A.1.2.a Verify the user ID of any application process is not a privileged user (root/admin).
A.1.2.b Verify each entity (merchant, service provider) has read, write, or execute permissions only for files and directories it owns or for necessary system files (restricted via file system permissions, access control lists, chroot, jailshell, etc.)

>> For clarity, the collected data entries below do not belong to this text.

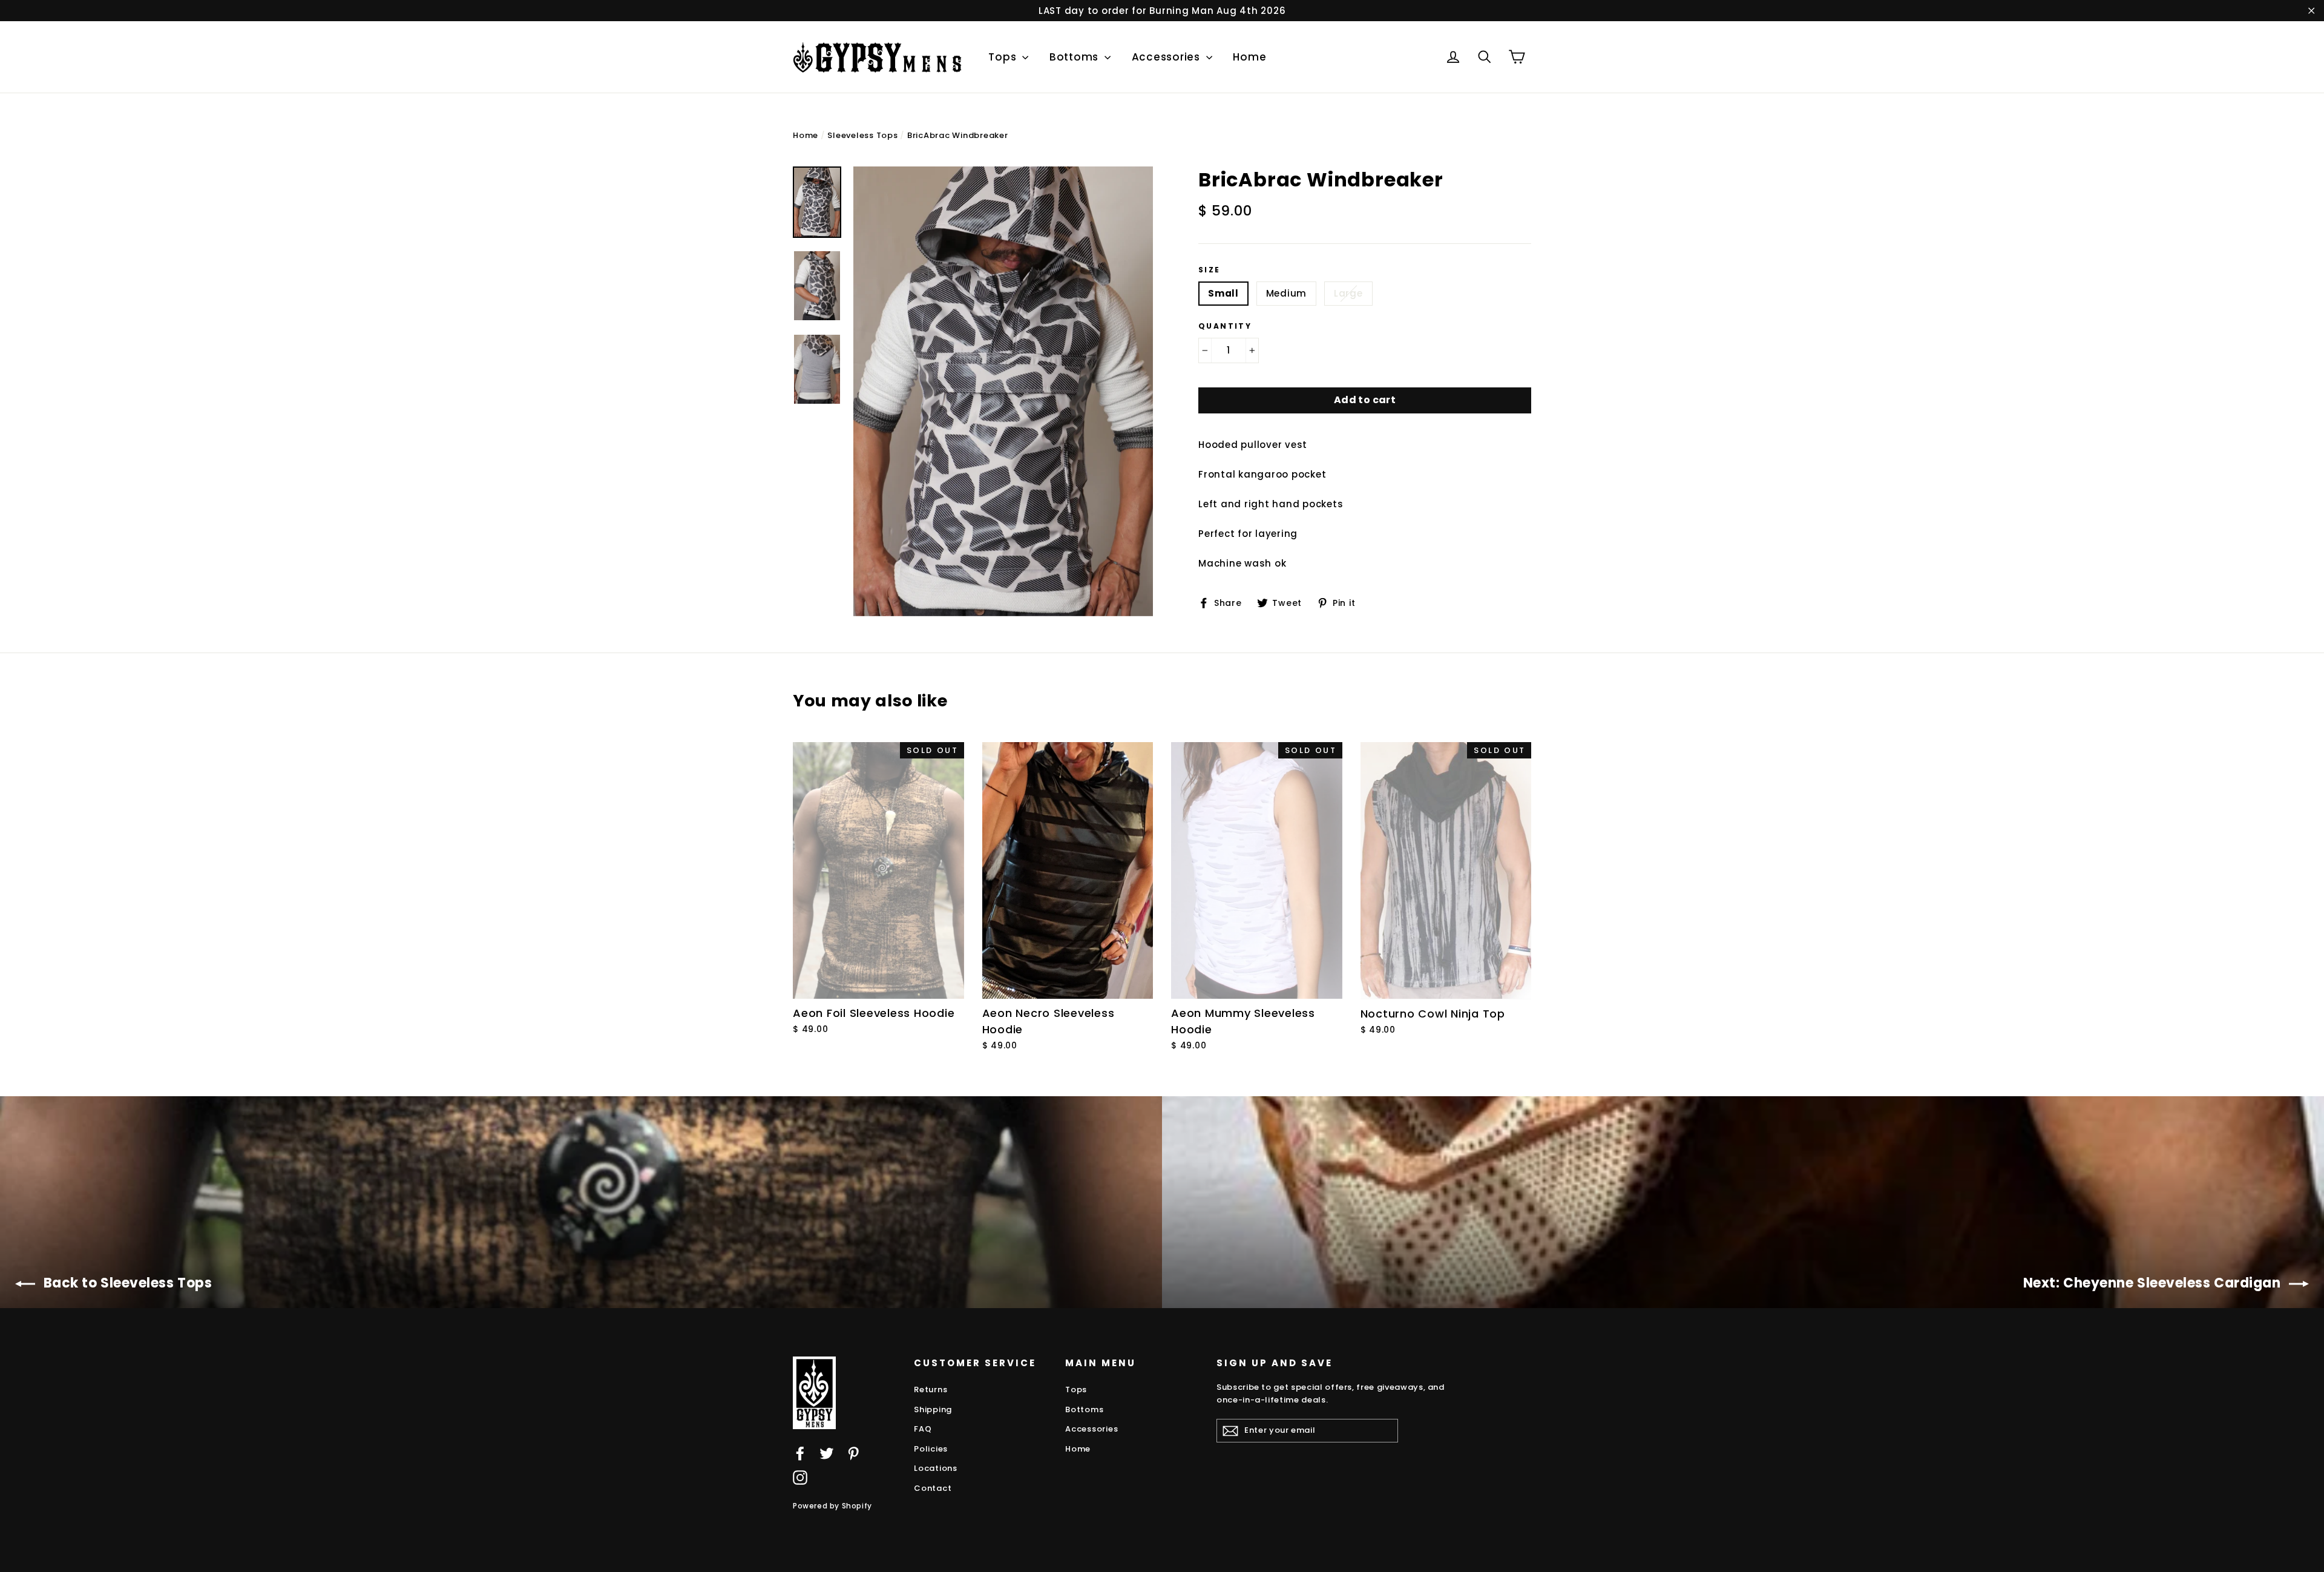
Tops (1003, 57)
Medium (1286, 293)
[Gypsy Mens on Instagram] (800, 1477)
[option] (1003, 391)
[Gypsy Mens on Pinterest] (853, 1453)
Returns (930, 1389)
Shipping (933, 1409)
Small (1223, 293)
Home (1249, 57)
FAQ (922, 1429)
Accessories (1167, 57)
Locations (935, 1468)
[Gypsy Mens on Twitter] (826, 1453)
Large (1348, 293)
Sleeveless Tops (862, 135)
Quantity (1225, 326)
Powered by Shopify (832, 1506)
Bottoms (1075, 57)
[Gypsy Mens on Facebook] (800, 1453)
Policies (931, 1449)
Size (1209, 270)
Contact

Important: An entity’s files may not be shared by group.
A.1.2.c Verify that an entity’s users do not have write access to
shared system binaries.
A.1.2.d Verify that viewing of log entries is restricted to the owning entity.
A.1.2.e To ensure each entity cannot monopolize server resources to exploit vulnerabilities (for example, error, race, and restart conditions resulting in, for example, buffer overflows), verify restrictions are in place for the use of these system resources:
• Disk space
• Bandwidth
• Memory
• CPU

To ensure that access and privileges are restricted such that each merchant or service provider has access only to their own environment, consider the following:

  1. Privileges of the merchant’s or service provider’s web server user ID;
    
  2. Permissions granted to read, write, and execute files;
    
  3. Permissions granted to write to system binaries;
    
  4. Permissions granted to merchant’s and service provider’s log files; and
    
  5. Controls to ensure one merchant or service provider cannot monopolize system resources.